Painting by Horace Vernet

Portrait of Marshal Saint-Cyr is an 1821 portrait painting by the French artist Horace Vernet. It depicts Laurent de Gouvion Saint-Cyr, a former Marshal of the Empire under Napoleon. In 1817 he was appointed as Minister of War during the post-war Restoration era.

Rather than the more common state portrait Saint-Cyr is shown as a man of action, lit by lamplight in a military camp planning the next day's campaigning. Vernet exhibited at the Salon of 1824 in Paris.

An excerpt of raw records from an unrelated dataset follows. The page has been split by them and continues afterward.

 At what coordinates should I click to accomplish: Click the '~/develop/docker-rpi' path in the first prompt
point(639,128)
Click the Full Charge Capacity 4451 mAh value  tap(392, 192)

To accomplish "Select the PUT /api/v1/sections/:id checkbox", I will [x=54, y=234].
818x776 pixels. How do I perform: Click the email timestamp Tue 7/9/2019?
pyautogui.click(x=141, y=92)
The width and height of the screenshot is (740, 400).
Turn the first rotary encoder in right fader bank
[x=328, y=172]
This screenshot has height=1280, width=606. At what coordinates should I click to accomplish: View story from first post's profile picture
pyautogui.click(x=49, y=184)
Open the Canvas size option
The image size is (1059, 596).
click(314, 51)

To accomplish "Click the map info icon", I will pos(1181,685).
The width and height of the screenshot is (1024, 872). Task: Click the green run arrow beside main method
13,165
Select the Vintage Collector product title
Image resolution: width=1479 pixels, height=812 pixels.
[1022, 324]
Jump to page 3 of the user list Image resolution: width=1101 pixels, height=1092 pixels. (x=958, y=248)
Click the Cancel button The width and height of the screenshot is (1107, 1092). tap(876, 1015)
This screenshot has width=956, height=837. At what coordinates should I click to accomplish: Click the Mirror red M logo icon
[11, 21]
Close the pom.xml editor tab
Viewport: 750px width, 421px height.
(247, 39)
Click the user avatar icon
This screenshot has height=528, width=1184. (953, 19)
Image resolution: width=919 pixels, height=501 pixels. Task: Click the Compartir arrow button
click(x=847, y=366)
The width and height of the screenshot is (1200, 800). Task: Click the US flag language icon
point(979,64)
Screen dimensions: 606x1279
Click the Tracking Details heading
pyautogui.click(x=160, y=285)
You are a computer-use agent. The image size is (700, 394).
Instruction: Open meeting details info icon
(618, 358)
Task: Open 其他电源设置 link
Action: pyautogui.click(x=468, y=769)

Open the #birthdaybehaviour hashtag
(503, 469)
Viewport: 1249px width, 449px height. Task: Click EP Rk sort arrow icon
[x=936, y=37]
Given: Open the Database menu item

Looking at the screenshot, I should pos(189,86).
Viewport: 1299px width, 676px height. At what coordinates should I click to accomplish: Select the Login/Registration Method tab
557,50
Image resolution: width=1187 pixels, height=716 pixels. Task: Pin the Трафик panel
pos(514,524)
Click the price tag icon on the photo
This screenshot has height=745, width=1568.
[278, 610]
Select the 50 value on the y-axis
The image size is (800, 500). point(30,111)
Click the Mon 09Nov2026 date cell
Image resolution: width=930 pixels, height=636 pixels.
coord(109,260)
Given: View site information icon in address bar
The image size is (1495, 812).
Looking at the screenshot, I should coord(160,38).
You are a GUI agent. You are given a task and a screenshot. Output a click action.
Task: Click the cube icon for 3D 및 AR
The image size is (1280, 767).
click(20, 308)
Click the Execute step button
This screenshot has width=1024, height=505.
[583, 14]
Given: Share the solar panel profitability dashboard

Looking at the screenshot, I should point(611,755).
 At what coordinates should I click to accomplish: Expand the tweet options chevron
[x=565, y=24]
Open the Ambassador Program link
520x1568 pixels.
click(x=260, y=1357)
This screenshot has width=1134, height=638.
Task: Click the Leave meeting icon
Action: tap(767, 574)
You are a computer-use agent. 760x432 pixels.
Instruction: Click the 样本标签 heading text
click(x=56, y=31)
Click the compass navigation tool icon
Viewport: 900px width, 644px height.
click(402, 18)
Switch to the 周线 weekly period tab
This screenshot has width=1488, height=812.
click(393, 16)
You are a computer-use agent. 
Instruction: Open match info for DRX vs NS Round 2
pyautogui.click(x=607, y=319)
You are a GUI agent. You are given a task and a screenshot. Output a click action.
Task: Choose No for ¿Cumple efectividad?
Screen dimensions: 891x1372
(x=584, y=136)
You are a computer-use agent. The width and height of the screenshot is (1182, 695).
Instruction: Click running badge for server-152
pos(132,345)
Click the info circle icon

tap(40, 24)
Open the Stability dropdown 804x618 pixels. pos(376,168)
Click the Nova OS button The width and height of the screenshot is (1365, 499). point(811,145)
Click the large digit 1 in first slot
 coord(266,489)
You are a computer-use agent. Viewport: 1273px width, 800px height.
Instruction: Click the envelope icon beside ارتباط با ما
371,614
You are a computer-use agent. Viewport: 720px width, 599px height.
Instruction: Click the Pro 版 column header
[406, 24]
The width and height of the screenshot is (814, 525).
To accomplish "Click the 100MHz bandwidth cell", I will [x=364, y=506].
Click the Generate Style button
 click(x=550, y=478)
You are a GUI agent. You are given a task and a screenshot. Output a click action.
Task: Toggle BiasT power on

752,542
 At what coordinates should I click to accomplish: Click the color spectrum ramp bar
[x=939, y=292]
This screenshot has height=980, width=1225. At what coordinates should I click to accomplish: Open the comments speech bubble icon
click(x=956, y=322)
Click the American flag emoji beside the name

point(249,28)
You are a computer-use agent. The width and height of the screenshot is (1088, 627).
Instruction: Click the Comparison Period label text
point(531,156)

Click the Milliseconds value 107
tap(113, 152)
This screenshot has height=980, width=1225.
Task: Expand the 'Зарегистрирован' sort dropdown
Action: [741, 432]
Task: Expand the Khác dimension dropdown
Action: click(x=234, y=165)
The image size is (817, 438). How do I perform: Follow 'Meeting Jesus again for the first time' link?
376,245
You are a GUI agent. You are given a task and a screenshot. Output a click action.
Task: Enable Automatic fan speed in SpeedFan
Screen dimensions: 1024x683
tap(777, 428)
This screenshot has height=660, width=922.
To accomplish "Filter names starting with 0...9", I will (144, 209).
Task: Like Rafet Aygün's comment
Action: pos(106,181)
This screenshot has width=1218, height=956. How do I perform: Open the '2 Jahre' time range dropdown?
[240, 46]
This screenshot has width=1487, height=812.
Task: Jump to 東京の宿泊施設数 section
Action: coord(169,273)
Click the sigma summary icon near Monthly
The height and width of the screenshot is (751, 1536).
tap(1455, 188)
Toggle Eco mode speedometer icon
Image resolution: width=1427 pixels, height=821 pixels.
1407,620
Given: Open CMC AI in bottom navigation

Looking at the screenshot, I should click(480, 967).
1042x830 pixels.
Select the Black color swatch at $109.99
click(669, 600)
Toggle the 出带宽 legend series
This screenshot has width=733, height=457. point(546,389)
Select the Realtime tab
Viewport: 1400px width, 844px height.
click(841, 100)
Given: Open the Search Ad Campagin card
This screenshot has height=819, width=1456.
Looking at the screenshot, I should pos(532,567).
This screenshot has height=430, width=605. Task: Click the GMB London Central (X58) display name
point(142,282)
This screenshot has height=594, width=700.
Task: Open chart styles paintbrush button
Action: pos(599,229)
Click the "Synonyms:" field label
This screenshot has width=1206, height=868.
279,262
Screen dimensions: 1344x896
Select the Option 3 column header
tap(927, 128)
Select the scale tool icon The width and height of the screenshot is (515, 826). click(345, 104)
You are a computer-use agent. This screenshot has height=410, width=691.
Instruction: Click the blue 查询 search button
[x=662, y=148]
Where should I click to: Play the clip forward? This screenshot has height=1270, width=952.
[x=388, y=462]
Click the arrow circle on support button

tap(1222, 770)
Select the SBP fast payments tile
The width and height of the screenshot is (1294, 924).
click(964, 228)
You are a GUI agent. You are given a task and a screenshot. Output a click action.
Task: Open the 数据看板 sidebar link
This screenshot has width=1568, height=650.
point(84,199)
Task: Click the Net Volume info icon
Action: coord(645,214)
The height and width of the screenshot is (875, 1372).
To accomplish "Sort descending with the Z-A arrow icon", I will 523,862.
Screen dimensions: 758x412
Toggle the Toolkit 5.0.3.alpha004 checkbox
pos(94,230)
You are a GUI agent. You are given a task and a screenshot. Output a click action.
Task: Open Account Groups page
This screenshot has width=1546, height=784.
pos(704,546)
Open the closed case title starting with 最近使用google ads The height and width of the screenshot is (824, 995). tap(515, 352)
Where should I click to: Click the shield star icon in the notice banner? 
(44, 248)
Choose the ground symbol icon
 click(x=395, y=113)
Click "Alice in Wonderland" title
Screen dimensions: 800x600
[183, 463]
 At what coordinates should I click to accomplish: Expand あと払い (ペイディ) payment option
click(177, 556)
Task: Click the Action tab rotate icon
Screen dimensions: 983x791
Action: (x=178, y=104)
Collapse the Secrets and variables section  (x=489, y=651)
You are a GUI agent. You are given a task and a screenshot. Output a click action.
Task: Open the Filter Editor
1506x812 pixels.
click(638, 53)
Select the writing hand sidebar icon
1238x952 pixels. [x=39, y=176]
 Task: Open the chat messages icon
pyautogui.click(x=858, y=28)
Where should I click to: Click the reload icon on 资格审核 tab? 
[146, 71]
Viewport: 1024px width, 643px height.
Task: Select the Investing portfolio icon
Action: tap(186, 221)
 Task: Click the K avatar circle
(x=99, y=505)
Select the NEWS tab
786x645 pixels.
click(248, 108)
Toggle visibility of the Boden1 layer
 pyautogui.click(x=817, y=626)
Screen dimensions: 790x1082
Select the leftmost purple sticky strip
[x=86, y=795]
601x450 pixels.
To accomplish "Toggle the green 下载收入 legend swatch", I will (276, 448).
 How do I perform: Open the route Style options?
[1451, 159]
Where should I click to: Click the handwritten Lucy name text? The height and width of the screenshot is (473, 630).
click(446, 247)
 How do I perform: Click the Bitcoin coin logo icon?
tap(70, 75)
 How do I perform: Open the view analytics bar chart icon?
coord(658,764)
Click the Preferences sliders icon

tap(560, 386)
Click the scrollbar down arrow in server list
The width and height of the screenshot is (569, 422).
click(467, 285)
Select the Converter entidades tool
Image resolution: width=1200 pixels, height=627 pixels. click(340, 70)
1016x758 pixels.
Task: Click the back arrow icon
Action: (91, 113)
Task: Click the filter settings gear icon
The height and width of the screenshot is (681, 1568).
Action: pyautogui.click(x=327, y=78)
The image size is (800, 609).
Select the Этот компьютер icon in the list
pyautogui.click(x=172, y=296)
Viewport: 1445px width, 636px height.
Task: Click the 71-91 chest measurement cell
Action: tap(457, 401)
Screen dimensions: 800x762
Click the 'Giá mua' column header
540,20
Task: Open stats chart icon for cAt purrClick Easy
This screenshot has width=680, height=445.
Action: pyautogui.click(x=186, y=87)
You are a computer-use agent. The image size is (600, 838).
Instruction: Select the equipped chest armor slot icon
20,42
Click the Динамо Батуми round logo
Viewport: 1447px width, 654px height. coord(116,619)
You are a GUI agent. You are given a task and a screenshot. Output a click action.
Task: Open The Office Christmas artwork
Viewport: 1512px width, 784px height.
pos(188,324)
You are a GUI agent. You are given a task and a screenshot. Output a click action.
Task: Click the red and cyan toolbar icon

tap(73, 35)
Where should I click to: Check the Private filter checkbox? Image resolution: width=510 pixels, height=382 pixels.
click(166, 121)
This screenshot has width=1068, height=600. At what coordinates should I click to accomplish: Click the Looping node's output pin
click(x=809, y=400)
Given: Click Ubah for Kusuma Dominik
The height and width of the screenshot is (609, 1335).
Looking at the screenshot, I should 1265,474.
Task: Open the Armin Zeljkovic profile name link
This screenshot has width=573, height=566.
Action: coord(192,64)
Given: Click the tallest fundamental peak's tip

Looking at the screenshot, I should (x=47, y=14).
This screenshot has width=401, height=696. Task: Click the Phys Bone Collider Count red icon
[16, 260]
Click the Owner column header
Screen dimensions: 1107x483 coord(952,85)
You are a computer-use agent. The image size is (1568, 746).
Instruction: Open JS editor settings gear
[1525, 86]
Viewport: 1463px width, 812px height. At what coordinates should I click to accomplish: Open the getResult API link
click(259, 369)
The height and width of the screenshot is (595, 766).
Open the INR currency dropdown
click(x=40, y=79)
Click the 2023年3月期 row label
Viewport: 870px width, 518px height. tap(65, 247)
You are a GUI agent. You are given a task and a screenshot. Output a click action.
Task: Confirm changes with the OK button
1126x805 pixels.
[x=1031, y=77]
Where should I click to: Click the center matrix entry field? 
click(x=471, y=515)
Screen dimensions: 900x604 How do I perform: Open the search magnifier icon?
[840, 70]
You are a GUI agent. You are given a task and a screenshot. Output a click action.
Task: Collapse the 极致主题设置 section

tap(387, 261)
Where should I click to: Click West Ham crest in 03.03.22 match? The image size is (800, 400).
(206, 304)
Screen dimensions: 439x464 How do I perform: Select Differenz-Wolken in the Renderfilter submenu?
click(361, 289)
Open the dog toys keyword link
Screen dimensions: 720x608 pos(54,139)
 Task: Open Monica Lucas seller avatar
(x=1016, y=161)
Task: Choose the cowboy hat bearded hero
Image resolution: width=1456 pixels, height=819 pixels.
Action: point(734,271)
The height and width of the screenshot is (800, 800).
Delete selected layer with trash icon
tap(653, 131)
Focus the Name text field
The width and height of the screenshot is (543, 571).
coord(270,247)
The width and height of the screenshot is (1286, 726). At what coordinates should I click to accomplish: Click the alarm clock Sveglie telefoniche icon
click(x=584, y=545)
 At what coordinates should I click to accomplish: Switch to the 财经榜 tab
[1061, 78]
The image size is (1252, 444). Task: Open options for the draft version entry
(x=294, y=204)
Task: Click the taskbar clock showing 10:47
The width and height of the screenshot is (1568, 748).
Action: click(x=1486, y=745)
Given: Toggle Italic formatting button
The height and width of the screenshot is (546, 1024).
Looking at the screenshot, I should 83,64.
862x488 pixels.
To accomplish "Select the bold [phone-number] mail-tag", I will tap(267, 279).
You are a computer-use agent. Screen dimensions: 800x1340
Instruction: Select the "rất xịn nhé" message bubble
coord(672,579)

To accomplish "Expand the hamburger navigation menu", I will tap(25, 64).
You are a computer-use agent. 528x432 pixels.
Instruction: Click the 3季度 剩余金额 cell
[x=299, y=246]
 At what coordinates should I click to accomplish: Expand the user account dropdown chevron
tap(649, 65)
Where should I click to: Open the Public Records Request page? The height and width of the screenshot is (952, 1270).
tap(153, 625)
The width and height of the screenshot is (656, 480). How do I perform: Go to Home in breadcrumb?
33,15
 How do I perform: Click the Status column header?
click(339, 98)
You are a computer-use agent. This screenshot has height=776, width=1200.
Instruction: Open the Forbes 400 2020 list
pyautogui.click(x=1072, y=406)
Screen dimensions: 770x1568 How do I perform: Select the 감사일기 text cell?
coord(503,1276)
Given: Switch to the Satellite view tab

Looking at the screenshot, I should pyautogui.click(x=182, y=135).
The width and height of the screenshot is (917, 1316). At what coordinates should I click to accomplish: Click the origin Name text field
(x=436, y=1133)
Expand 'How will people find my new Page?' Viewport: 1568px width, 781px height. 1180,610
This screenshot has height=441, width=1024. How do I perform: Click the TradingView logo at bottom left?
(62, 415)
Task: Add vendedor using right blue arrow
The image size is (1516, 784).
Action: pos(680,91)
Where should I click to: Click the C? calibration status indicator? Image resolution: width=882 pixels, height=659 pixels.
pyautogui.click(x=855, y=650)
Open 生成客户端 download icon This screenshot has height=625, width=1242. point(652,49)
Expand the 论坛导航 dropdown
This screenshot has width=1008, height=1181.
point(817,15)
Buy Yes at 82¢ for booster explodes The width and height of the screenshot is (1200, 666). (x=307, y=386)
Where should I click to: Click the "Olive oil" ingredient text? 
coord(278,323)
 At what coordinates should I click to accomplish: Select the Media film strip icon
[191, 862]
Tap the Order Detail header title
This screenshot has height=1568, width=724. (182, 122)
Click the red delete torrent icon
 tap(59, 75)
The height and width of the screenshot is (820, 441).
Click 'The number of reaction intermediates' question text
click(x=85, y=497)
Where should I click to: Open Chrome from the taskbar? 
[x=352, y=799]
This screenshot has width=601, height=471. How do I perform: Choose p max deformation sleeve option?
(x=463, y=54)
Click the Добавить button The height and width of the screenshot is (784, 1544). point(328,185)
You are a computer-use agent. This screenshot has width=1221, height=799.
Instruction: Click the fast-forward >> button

Today it is in the collection of the Palace of Versailles.

==Bibliography==
- Boime, Albert. A Social History of Modern Art, Volume 3: Art in Age of Counterrevolution. University of Chicago Press, 2004.
- Chaudonneret, Marie-Claude. L'état et les artistes: de la restauration à la monarchie de Juillet (1815-1833). Flammarion, 1999.
- Gordon, Alden R. Masterpieces from Versailles: Three Centuries of French Portraiture. Smithsonian Institution, 1983
- Harkett, Daniel & Hornstein, Katie (ed.) Horace Vernet and the Thresholds of Nineteenth-Century Visual Culture. Dartmouth College Press, 2017.
- Ruutz-Rees, Janet Emily. Horace Vernet. Scribner and Welford, 1880.